- The cover of the first volume of Interster released in Afrikaans by the SABC on 10 March 2009 featuring the main characters from the series.
- Created by: Lindsay du Plessis
- Developed by: Dirk De Villiers
- Written by: Dr Johann Beukes
- Directed by: Gavin Keyser
- Composers: Tully Macallaugh Lloyd Ross
- Country of origin: South Africa
- Original language: Afrikaans
- No. of seasons: 2
- No. of episodes: 37

Production
- Running time: 25 minutes
- Production company: C-Films

Original release
- Network: TV1
- Release: 20 July 1982 – 26 April 1986

= Interster =

Interster (Afrikaans, Inter-star) (author Dr Johann Beukes 1949–2007) is a two-season science-fiction puppet television series made for children and shown in South Africa from the early 1980s. At the time of its production the show was variously compared to the series Thunderbirds, which was previously broadcast in South Africa in Afrikaans under the title Redding Internasionaal (International Rescue).

The main plot involved an undercover planetary defense agency operating from Cape Town under the guise of an interstellar shipping company. The show mirrored the real world political issues of international isolation facing Apartheid South Africa with the Earth being depicted as a galactic pariah of the "Interplanetary League" due to its cold war with the planet "Krokon". The villain in the series was depicted by Prince Karnati or his evil henchmen.

The spaceships used in the show were called Impalas after the South African Air Force aircraft, the locally assembled Italian Aermacchi MB-326. There was a pragmatic reason for calling the aircraft Impalas - the basis of the models were 1/48 scale plastic model kits of the AM326, so that they would be recognizable to South African youth.

==Plot==
The main characters were based in the city of Cape Town while enemies were aliens from a distant space system. The entire series was produced in Afrikaans.

Plot wise, Interster was far removed from any of the Anderson stories. There was no unified government as seen in either Captain Scarlet and the Mysterons or Fireball XL5 - South Africa alone possessed interstellar flight, and alone was in contact with the first aliens to visit earth, who supposedly hailed from Alpha Centauri, the star closest to Earth.

In the stories, the protagonists were concerned only with the defense of South Africa - the rest of the world was more of an abstraction. Interaction with the Centauri's was the primary interaction with South Africa. A number of fascinating concepts were explored - relative to humans, the Centauris are only the size of dolls, and their ships and technology are scaled to match. Perhaps the greatest triumph of the puppeteers are not just the human puppets, but the Centauris - for they were as intricate, but barely 10 cm high as compared with the 32 cm human puppets for simultaneous shots.

The plot contained some content of interest to South African adults who could see the political connotations to some of the themes like political isolation. One character (a villain) bore a remarkable resemblance to the then South African President PW Botha.

==Production==
The same team that produced Interster had started in the late 1970s with Liewe Heksie, with the same sophisticated puppetry making its first appearance in the adventures of a well-meaning but absent-minded little witch. The internal-wiring puppeteers made their final work a set of musical crickets that played music for a children's program featuring two more puppets, Sarel Seemonster, a friendly sea monster which could blow steam from his nostrils, and Karel Kraai, a crow which was fully functional to the point of being able to remove his hat, for the children's TV program Wielie Walie, named for the first line of a traditional Afrikaans children's verse version of 'Ring a Ring a Rosie'.
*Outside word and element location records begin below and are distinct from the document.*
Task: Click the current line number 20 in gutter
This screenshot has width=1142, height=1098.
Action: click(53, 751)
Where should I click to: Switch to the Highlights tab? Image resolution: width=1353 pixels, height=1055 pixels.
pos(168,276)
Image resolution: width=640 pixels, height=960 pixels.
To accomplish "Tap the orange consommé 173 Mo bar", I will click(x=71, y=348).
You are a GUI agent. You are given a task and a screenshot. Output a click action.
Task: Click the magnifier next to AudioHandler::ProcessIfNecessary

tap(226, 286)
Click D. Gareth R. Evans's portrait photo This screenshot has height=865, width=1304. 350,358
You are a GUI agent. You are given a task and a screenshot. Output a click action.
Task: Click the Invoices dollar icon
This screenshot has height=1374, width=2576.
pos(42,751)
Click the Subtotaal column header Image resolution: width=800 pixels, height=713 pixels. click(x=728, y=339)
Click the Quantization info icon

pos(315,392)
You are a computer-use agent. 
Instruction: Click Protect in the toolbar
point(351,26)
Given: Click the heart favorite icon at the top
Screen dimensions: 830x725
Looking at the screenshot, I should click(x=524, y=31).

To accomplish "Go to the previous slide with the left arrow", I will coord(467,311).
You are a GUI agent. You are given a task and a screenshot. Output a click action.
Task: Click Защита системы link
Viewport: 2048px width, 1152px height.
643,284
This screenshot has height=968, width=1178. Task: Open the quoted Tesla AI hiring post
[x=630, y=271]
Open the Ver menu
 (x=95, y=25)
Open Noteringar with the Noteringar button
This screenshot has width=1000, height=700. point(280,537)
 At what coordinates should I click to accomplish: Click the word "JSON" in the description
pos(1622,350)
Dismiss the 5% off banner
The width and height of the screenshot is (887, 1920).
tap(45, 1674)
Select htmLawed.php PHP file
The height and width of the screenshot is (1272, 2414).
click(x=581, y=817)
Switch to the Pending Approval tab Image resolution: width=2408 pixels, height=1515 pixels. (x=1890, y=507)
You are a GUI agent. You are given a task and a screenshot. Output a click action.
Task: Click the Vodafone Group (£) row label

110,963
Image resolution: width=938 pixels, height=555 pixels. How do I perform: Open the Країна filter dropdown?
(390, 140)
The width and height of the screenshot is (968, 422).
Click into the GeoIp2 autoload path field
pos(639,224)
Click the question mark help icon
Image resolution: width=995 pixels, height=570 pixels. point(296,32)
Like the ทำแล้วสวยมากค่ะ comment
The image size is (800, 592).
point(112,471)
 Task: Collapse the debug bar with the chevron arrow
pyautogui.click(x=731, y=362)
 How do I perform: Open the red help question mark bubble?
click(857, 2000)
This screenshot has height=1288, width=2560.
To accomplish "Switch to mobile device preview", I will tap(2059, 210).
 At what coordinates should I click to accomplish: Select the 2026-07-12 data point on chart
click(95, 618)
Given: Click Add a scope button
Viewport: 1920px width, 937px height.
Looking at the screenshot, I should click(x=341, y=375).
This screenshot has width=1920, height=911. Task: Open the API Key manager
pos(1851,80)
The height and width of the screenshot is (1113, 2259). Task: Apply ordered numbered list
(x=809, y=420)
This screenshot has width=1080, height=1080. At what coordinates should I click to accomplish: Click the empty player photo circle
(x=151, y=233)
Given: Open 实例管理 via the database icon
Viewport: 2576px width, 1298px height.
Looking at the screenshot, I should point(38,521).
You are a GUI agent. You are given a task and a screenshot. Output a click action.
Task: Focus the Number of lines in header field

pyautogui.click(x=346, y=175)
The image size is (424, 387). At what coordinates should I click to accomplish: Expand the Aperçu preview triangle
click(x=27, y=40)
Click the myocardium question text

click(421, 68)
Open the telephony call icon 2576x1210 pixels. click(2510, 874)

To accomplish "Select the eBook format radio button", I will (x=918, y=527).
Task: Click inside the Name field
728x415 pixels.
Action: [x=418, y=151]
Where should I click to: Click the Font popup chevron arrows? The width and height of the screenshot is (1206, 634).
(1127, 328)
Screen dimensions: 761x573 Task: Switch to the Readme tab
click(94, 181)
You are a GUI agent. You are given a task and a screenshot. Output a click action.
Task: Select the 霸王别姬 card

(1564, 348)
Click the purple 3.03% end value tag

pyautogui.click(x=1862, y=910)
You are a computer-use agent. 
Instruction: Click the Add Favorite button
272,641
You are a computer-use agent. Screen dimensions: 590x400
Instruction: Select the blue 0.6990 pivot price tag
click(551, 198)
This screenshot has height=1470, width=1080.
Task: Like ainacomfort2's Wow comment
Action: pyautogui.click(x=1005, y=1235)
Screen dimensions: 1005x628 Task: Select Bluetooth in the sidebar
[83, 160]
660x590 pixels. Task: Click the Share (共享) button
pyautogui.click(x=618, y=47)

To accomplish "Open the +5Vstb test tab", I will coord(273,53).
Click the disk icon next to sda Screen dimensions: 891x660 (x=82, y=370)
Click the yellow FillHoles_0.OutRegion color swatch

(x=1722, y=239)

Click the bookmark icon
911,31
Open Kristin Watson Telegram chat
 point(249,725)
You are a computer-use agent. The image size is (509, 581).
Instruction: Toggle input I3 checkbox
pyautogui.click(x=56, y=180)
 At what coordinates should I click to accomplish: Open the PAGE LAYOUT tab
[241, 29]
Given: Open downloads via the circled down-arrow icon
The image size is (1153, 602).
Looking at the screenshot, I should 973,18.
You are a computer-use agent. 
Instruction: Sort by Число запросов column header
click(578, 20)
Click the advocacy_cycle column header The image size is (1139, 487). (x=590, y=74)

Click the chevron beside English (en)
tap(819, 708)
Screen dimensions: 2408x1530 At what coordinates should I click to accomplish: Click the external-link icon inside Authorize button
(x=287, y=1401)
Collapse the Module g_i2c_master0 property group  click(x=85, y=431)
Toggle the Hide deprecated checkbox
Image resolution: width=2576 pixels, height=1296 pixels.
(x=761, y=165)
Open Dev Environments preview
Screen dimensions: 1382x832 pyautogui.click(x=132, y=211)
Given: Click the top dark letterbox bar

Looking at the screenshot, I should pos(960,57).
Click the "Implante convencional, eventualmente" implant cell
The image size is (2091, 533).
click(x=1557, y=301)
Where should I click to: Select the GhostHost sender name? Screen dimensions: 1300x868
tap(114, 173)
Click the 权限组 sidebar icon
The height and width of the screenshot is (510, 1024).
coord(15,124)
Interster was the brain-child of filmmaker Lindsay du Plessis. Du Plessis also worked on the puppet series Tales of Africa before that. Interster was produced almost 10 years after the last Gerry Anderson television show to use supermarionation techniques (The Secret Service, 1969) and almost 15 years after Thunderbirds, and as a result was technically superior:
- Puppets were internally wired, and movable in a large range of motion.
- Apple II programmed and controlled servos provided better motion.
- Pyrotechnics were also more impressive, requiring a special permit from the production crew.
- Many of them models 'Fly' using a sophisticated process involving ultra-thin lines and servo motor control, permitting a very convincing anti-gravity/flight special effect. With the film and TV camera process in use at the time of production, the thin lines are of course optically invisible on all shots of spacecraft.

The cockpits of the Impalas are noteworthy for including a fairly sophisticated wiring loom, including flashing lights and a complete fully functional TV screen which is able to display computer text. In addition, the pilots sit in a semi-reclining position, echoing the seating of the F-16 jet fighter.

The future Cape Town is a detailed model, and can be seen in considerable detail during the opening credits of the program in a downward looking flyby.

The longer story arc and individual plots were also unusually sophisticated for a children's show.

==See also==
- Supermarionation, the animation technique using puppets
- Thunderbirds (TV series), similar series
- X-Bomber, similar non-Anderson puppet series made around the same time in Japan.